Washington's "clear" statement was welcomed by Nato Secretary General Anders Fogh Rasmussen, who urged Syria to let the UN "investigate all reports of chemical weapons use".
The US announcement is one the Syrian opposition has been pushing and praying for for months, says the BBC's Jim Muir in Beirut.
It seems clear Mr Obama has finally been persuaded, as Britain and France have argued, that the battlefield cannot be allowed to tilt strongly in the regime's favour, as is currently happening, our correspondent adds.
Moscow said Washington's supposed evidence of chemical weapons use in Syria did "not look convincing".
UN Secretary General Ban Ki-moon's spokesman told the BBC he remained against "any further militarisation" of the conflict in Syria, saying the people there needed peace, not more weapons.
The support of the West's regional allies, Qatar and Saudi Arabia, had helped the rebels in the days after the uprising became militarised.
But the tide turned after the Syrian government turned to Moscow and Tehran for help.
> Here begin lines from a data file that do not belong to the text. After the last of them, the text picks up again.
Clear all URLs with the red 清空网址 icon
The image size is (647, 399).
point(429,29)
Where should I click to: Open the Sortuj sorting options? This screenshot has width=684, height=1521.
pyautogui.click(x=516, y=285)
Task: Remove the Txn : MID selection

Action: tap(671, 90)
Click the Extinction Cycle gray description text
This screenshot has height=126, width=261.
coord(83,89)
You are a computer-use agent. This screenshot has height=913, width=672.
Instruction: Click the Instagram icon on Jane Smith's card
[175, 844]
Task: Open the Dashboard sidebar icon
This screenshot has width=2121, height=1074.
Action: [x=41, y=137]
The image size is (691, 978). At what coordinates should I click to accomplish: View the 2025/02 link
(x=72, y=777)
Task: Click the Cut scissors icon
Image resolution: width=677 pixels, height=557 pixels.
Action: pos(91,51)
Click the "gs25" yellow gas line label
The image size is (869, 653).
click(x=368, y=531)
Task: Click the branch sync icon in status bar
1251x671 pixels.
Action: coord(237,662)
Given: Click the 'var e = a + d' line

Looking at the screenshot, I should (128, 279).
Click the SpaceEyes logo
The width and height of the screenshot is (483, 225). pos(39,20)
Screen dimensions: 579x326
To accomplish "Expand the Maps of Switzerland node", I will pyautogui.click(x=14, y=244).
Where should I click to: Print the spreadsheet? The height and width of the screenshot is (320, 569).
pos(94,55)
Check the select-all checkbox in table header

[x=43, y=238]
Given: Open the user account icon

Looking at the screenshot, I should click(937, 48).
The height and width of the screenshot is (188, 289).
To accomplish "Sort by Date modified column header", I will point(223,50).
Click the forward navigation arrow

Hezbollah fighters from Lebanon have also been involved in a recent government's counter-offensive that resulted in the recapture of the strategically important town of Qusair.
On Friday evening, Hezbollah leader Sheikh Hassan Nasrallah promised the group would keep fighting in Syria "wherever needed".
Meanwhile, Turkey's state-run news agency reported that 73 Syrian military officers, including seven generals, had crossed into the country with their families "seeking refuge".